A new botnet called “GoldBrute” is currently at the peak of its activity, searching of RDP (Remote Desktop Protocol) servers and trying to brute force its way in. Right now, the researcher who discovered the worm, Renato Marinho, says the botnet is targeting about 1.6 million RDP endpoints, but as Shodan results indicate the number of exposed RDP servers is at least 2.4 million, so GoldBrute has not unfolded its full potential yet. The researcher noticed a single command and control server, while the communication between the bots and their C2 server is AES-encrypted.
Once a machine is infected, it downloads a relatively large file of 80 MB which includes the Java Runtime code. The bot then scans a wide range of random IP addresses trying to locate more hosts with exposed RDP endpoints. Whatever is found is sent to the C2 server, and then instructions to brute force are sent back accordingly. Each bot tries one username and password combination per target, so as not to trigger any protection and network defense mechanisms reaction. When a bot reaches 80 “brutable” servers, it enters the brute-force phase, trying various “host + username + password” combinations.
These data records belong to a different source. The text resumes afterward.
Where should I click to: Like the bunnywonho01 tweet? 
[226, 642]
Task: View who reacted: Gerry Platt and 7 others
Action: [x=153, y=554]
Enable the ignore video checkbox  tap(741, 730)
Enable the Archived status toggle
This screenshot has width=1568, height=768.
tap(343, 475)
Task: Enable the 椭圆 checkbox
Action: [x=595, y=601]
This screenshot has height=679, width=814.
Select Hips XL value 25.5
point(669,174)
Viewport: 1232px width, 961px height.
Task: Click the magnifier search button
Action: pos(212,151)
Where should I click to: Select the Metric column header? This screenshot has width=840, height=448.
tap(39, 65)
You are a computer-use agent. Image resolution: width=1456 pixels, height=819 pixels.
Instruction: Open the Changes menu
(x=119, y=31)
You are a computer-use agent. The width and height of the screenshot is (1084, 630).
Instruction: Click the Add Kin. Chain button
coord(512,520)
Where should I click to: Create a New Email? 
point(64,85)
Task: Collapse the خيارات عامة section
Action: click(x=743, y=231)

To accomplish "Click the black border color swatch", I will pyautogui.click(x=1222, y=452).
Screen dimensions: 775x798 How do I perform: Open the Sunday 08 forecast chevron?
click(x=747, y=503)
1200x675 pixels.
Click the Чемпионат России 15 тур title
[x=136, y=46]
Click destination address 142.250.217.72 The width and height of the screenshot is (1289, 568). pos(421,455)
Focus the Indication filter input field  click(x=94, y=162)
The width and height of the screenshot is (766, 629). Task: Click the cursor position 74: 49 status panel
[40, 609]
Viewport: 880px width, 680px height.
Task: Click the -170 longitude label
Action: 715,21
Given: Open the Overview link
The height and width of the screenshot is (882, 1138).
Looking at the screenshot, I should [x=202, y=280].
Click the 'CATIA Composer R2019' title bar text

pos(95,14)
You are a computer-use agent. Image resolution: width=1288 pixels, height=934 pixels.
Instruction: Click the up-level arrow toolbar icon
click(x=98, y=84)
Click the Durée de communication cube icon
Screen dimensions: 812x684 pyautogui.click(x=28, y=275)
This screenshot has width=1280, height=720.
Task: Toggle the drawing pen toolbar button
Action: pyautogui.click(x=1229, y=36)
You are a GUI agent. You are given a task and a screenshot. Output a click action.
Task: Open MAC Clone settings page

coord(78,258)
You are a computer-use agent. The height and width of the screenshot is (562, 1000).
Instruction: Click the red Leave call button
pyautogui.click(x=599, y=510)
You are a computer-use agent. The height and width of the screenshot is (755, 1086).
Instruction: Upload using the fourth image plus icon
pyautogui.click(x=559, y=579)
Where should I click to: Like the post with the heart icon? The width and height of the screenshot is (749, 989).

The researcher tried to configure the code of the GoldBrute to make it save all of these login data combinations onto his testing machine, and after six hours of logging, he received 1.6 million unique IP addresses. By geolocating these IP addresses, it became evident that the problem is global, and not contained in a specific area, although GoldBrute is mainly to be found in the USA, Europe, and East Asian countries. Although the infection has reached such an extent, almost no one realized anything thanks to GoldBrute’s method of guessing the password once and not multiple times.
This discovery raises the concern for RDP system safety and reminds experts of the fact that brute-forcing attempts are still the biggest problem faced by exposed servers. In the last month, everyone went frenzy about the disclosed BlueKeep vulnerability that affects RDP systems and can result in a WannaCry-like worm problem. However, RDP threat detections show that more than 96% of the attacks launched throughout last week are brute-force attacks, and only 3.4% of them try to exploit the BlueKeep vulnerability.